Given instruction 1:
Answer these questions about the sound design text:
(a) Which two audio interfaces does the author use for acoustic outside recordings?
(b) Who created Composer's Desktop Project?
(c) How many advanced spectral-domain tools come with that package?

++++ Extracted text

One good rule that I always go by is to get your sound to the best possible quality you can before you mix it down. That way you’ll do less work when you end up putting everything together. It will also allow you to compose with out getting stuck trying to work out technical compositional problems.

Quelling Potential Chaos
The most frequent problems I have encountered in my sound design experience have occurred while creating preset patches for Native Instruments (NI). When you’re designing for the masses, you really have to think of every real world situation that a user might encounter or need. That factor makes loads of research into different styles of music — and what sounds those styles require — necessary.

After that, you have to go back and apply what you have just learned from your research and create a set of sounds that will appeal to everyone who hears the program for the first time. That can definitely be the most difficult aspect of designing sounds.








Setting Up A Starter Studio
If you’re just getting into sound design, on a tight budget and want to set up a basic studio, I would strongly recommend that you first buy a decent computer. This will most likely be the single most important piece of musical equipment you purchase. I know that sounds funny, but the musical world is changing and everyone knows that most of the magic is happening in the virtual environment now.

Devine's studio The second item you’ll want to get is a decent sound card with decent microphone inputs. I use the Digidesign Mbox and MOTU 828s for my acoustic outside recordings as they have decent mic pres and integrate really well with laptop computers.

The third item you will need is a decent pair of near field monitors. Good monitors are essential to creating incredible sounds that will translate on any other playback audio system.


Sweet Sound Apps To Get You There
You’ll also need to get some software to start with, and there are a lot of new applications out for sound design now that offer wonderful flexibility and variety. I am really into the Spectrasonics stuff at the moment, and of course the NI stuff is simply the best. Absynth 2.0 has become one of my main sound sculpting tools lately, especially because it now lets you import your own samples as basic sound sources in place of the basic oscillators.

I personally use the Eventide effects processors, like the Orville, which I feel offer the widest range of audio processing tools for audio manipulation. NI’s Reaktor and Cycling ’74’s Max/MSP are also two applications that have really proved themselves over the years as powerful modular based systems with plenty of room for experimentation.

His Secret Weapon: CDP
However, my secret weapon of choice for sound design would have to be “Composer’s Desktop Project” (CDP). It’s the creation of composer-programmer Trevor Wishart. To me, CDP is one of the most interesting software packages you can get your hands on. The basic package includes a series of command-line driven programs, which are all performed at a DOS prompt at the righthand side of the screen. The real gems of this system are how it lets you manipulate FFT analysis data — where you would take a regular .wav or sound file and covert the sound file to a floating point number for CDP to analyze.

After that, you can choose from the 90+ included advanced spectral-domain tools to manipulate FFT analysis file data. This app gives you one of the most extensive sets of functions available in the world for sound design, providing time and spectrum stretching, morphing, cross-synthesis, window-based manipulations, format handling, operations on the spectral envelope, pitch trace extraction and manipulation, transposition, frequency shifting and harmonic tuning, unusual internal glissando effects, etc.

++++++++
++++ Data excerpts

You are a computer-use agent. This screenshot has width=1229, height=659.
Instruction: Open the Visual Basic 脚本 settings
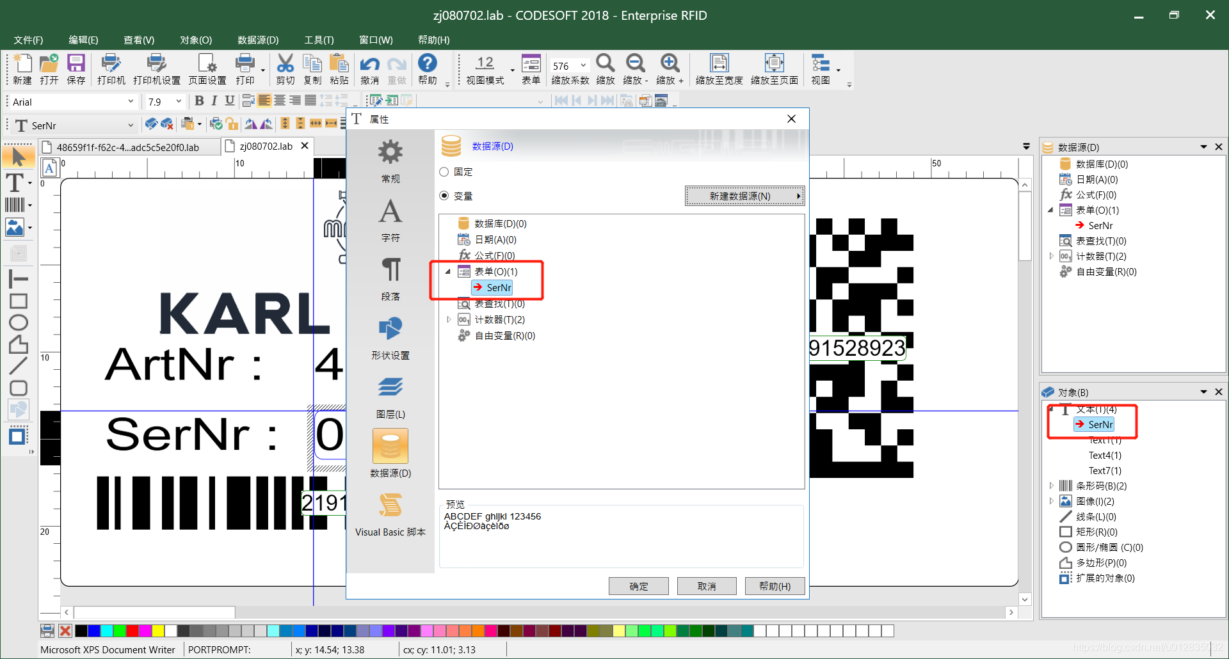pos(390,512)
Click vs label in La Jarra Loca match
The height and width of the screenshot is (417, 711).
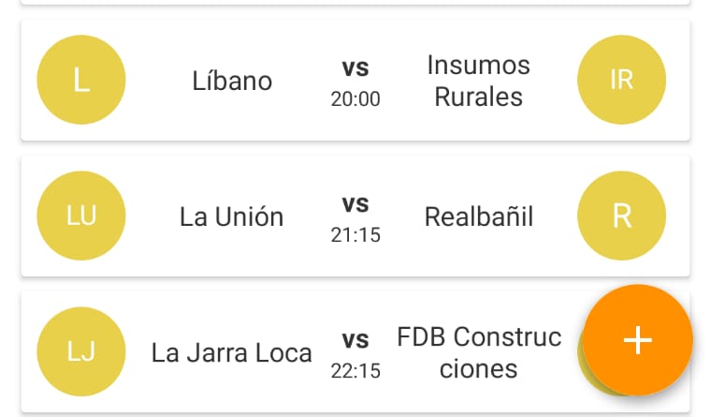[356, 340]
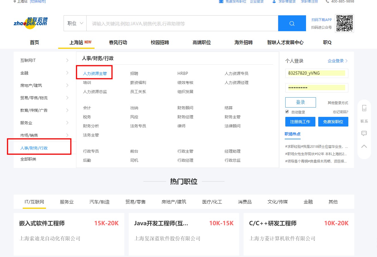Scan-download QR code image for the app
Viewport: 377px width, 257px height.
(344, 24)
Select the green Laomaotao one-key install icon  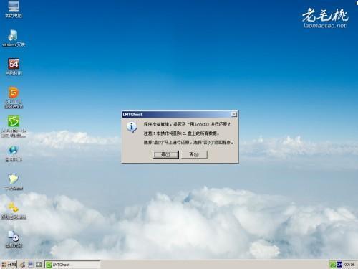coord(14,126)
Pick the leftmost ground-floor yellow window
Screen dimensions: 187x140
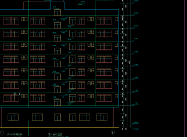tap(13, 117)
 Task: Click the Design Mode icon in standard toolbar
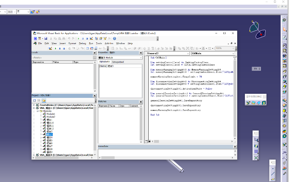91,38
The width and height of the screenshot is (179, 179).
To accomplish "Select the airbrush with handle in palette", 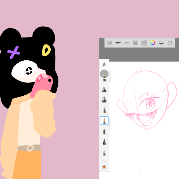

++++++++

Given instruction 2:
How many lines of the records above contain the string "width"? Case counts, so give only the number.

Written solution 1:
(a) The Digidesign Mbox and MOTU 828s
(b) Composer-programmer Trevor Wishart
(c) More than 90 (90+)

Written solution 2:
4